> [The task] Give back exactly the lines of the data below, starting with the line that has "Task: Toggle visibility of Basic panel edits" and going on through the line that has "Given: Click the".

Start of Exercise inputs

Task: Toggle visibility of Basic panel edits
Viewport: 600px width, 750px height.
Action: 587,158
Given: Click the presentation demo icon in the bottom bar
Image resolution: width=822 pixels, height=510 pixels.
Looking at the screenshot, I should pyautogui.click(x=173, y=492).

End of Exercise inputs
Start of Exercise inputs

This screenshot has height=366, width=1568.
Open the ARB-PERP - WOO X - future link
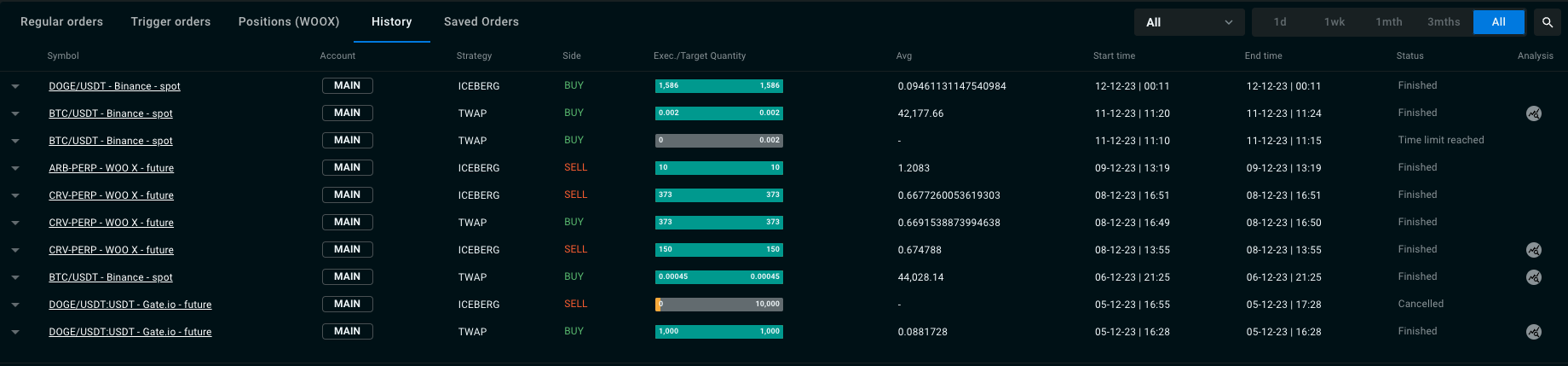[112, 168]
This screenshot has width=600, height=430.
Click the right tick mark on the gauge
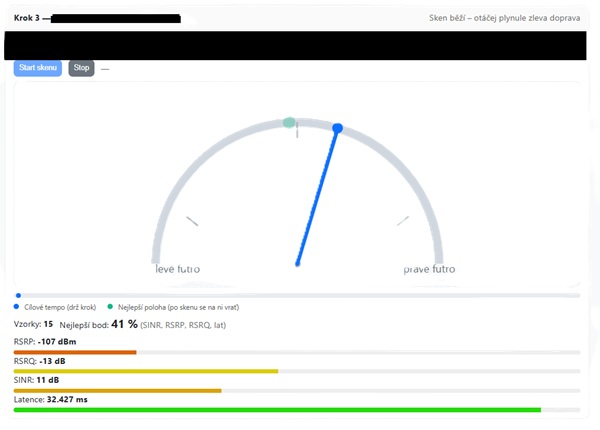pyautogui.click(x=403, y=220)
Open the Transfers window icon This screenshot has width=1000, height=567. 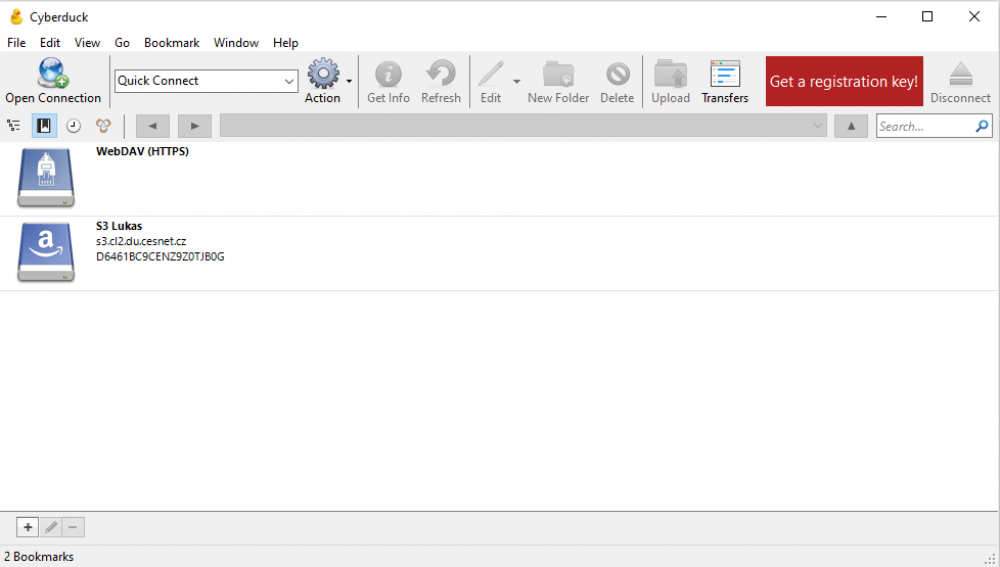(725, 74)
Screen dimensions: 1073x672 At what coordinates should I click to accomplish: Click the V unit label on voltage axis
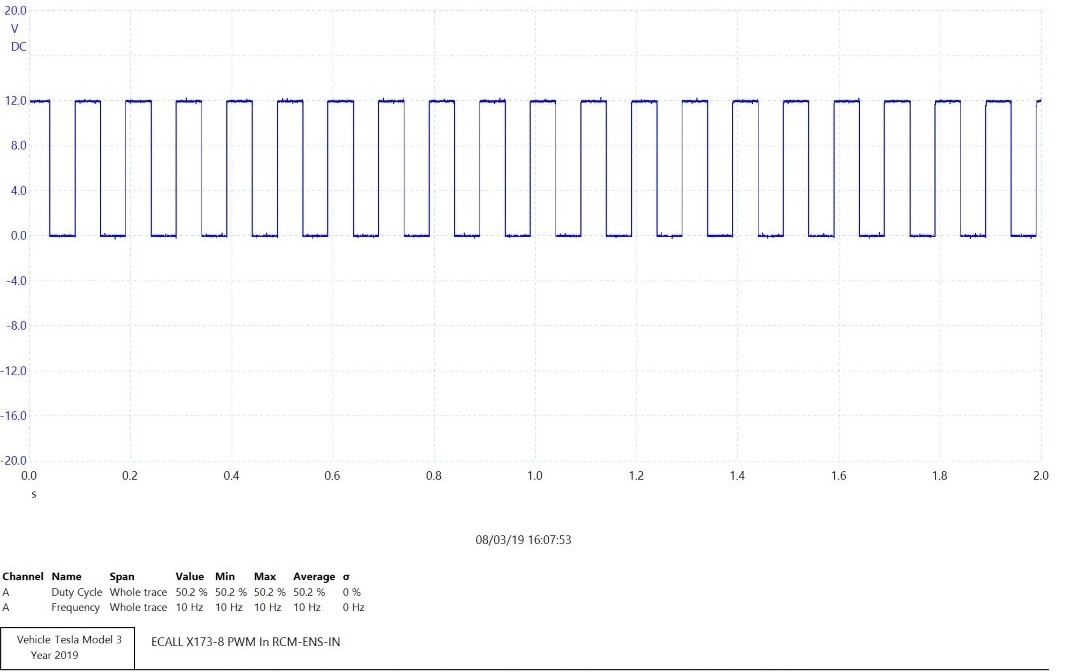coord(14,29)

End of Exercise inputs

> [Answer space]
Task: Toggle visibility of Basic panel edits
Viewport: 600px width, 750px height.
Action: 587,158
Given: Click the presentation demo icon in the bottom bar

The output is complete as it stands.